6. A communication device, comprising:

a first printed circuit board; and

a second printed circuit hoard, wherein the first printed circuit board and the second printed circuit board require board-level interconnection; and

a connector comprising a female pin and a male pin,

wherein the female pin comprises a first elastic sheet seat and an elastic sheet,

wherein the first elastic sheet seat is provided with a first seat hole, a pin bar extending-out hole, and a guide transition hole communicated with the first seat hole and the pin bar extending-out hole

wherein the elastic sheet is assembled inside the first seat hole,

wherein the male pin comprises a base and a pin bar fastened to the base,

wherein the pin bar comprises a large-diameter part and a small-diameter part,

wherein the large-diameter part is used to fit a clamping portion of the elastic sheet,

wherein the small-diameter part is used to fit the pin bar extending-out hole,

wherein a base of a male pin of the connector is fastened to the first printed circuit board,

wherein a first elastic sheet seat of a female pin of the connector is fastened to the second printed circuit board,

wherein the female pin further comprises a second elastic sheet seat,

wherein the second elastic sheet seat is provided with a second seat hole and a pin bar through-hole,

wherein the elastic sheet comprises a part extending out of the first seat hole,

wherein the part extending out of the first seat hole of the elastic sheet is assembled inside the second seat hole, and

wherein the pin bar is penetrated into the pin bar through-hole.

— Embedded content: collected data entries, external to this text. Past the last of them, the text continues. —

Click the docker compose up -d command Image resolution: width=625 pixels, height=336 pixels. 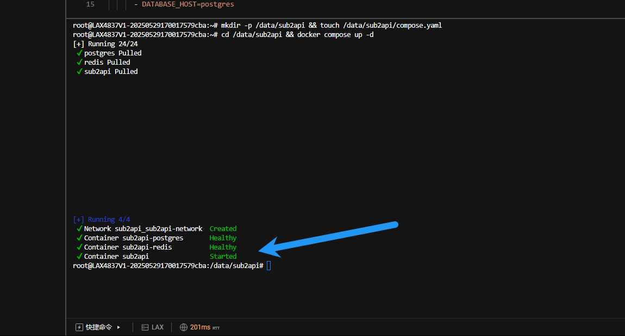(335, 34)
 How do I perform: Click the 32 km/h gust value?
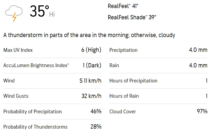(91, 96)
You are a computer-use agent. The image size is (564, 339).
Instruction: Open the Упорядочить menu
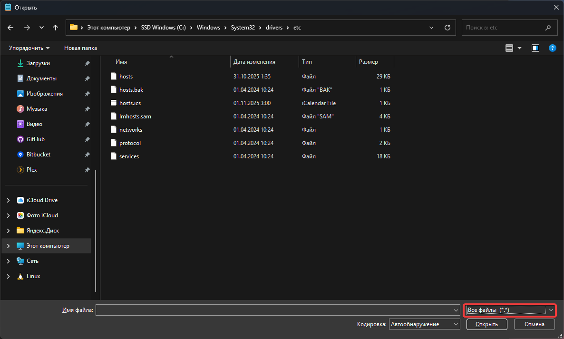pyautogui.click(x=29, y=48)
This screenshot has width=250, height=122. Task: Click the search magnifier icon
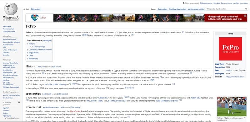[x=246, y=9]
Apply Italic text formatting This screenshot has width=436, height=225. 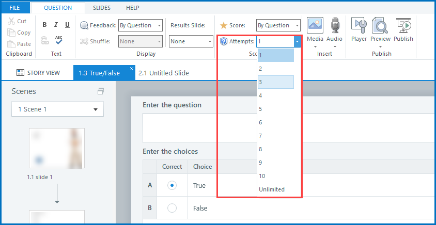[56, 25]
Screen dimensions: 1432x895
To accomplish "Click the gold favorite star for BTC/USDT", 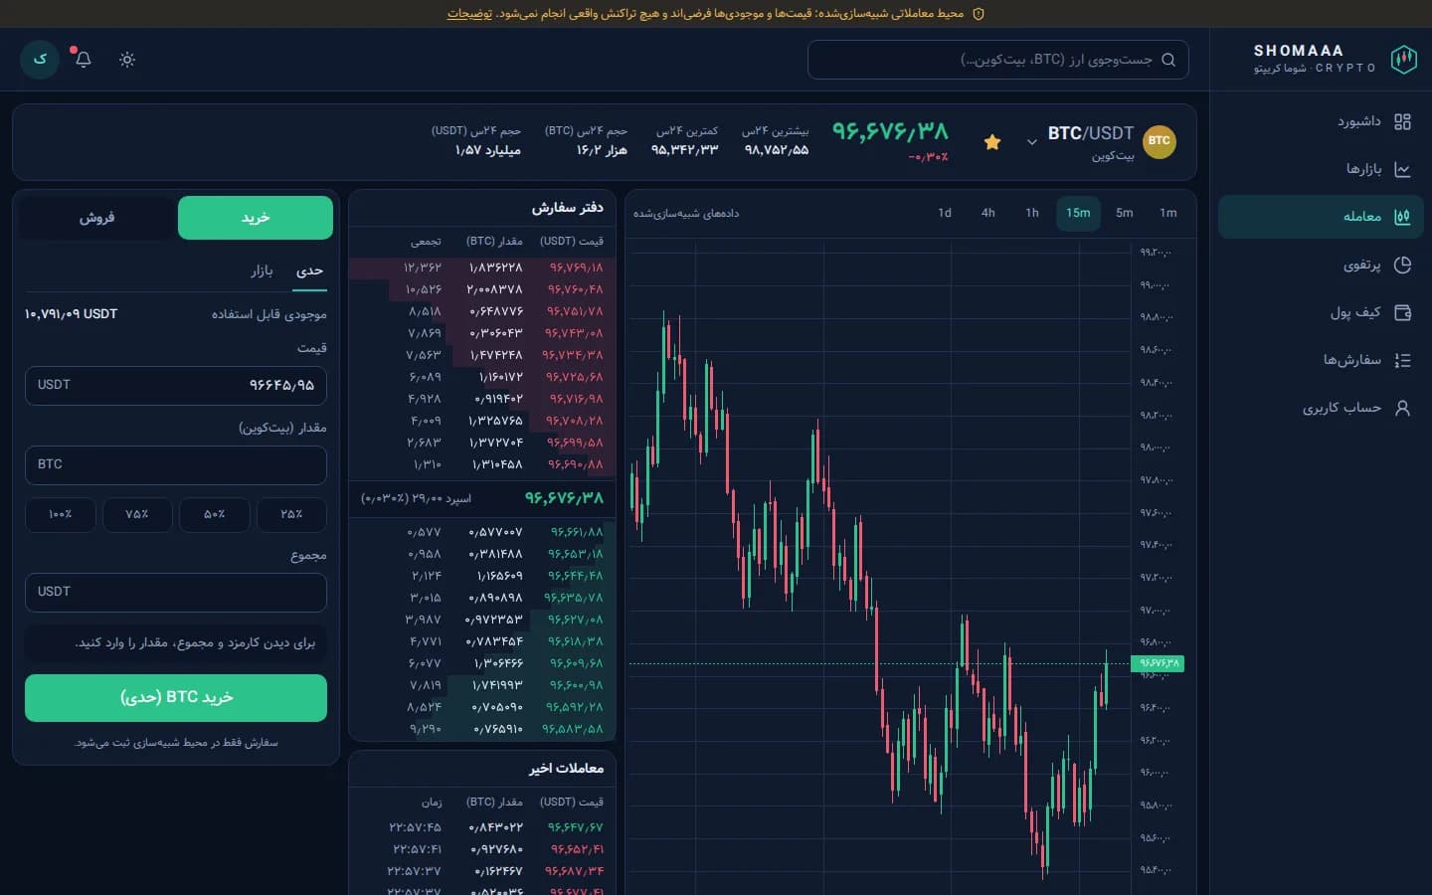I will (x=991, y=142).
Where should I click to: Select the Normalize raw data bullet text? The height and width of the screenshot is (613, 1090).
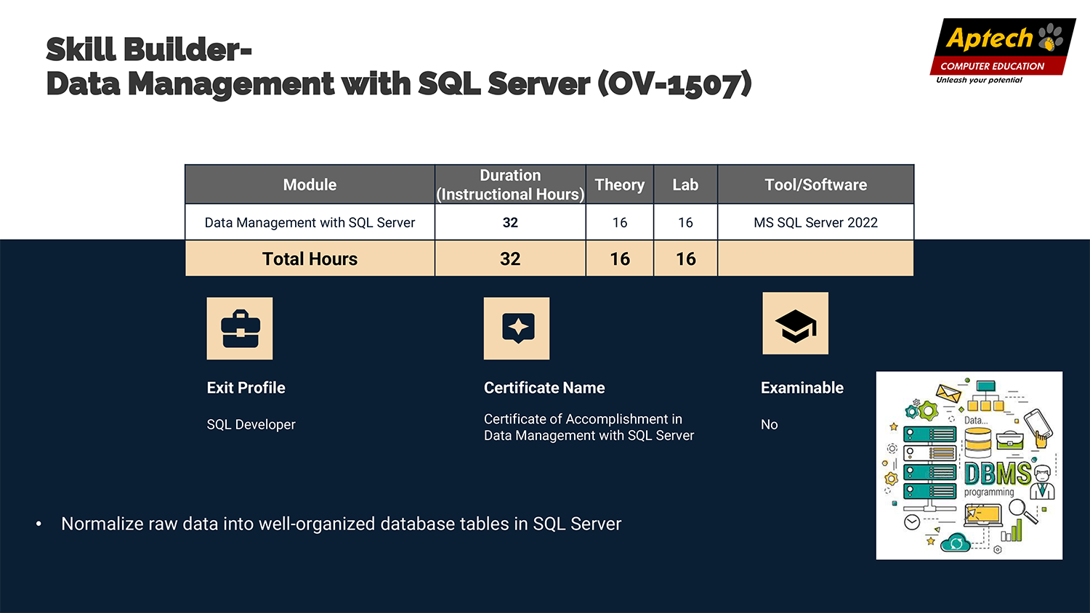(x=341, y=524)
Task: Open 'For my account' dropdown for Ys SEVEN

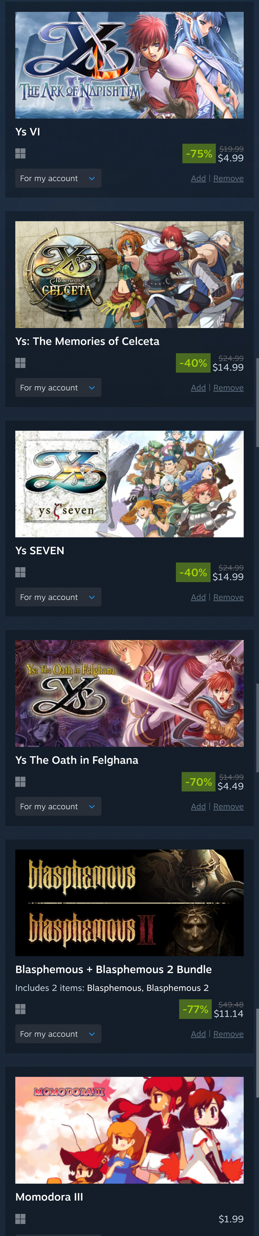Action: 58,597
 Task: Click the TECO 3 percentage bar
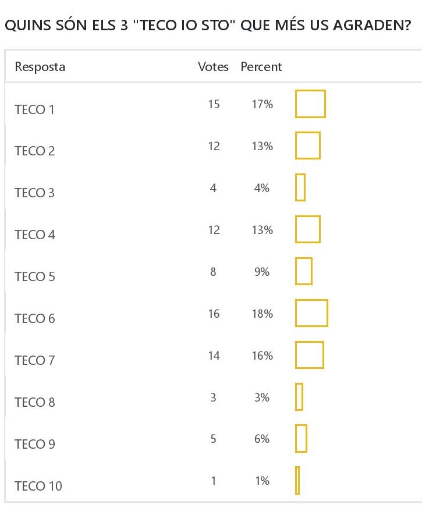[300, 187]
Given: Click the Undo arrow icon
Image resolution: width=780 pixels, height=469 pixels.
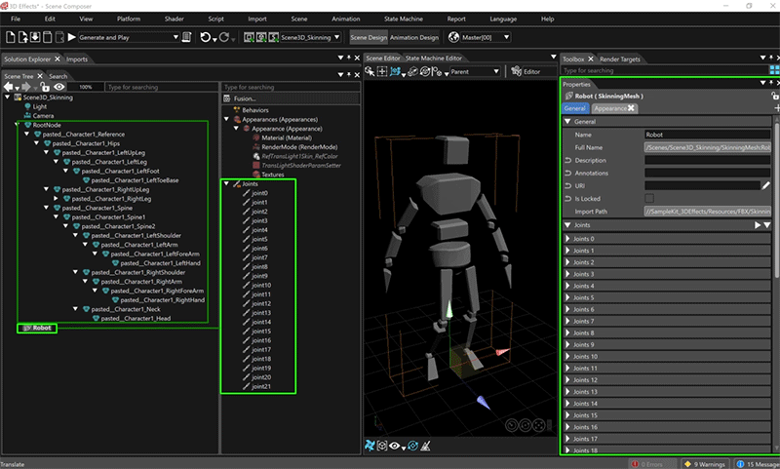Looking at the screenshot, I should (206, 37).
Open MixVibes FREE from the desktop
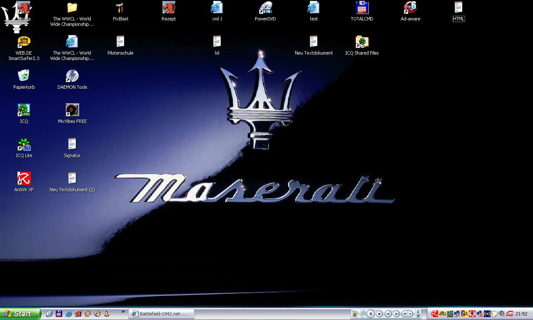This screenshot has width=533, height=320. [72, 110]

7. The device according to claim 6, wherein a length of the small-diameter part is greater than a sum of lengths of the elastic sheet and the pin bar extending-out hole.

8. The device according to claim 6, wherein the pin bar extending-out hole is in clearance fit with the small-diameter part.

9. The device according to claim 6, wherein the pin bar is provided with a cone-shaped pinhead, and wherein a transition chamfer is disposed between the large-diameter part and the small-diameter part.

10. The connector according to claim 6, wherein the pin bar through-hole is in clearance fit with the large-diameter part.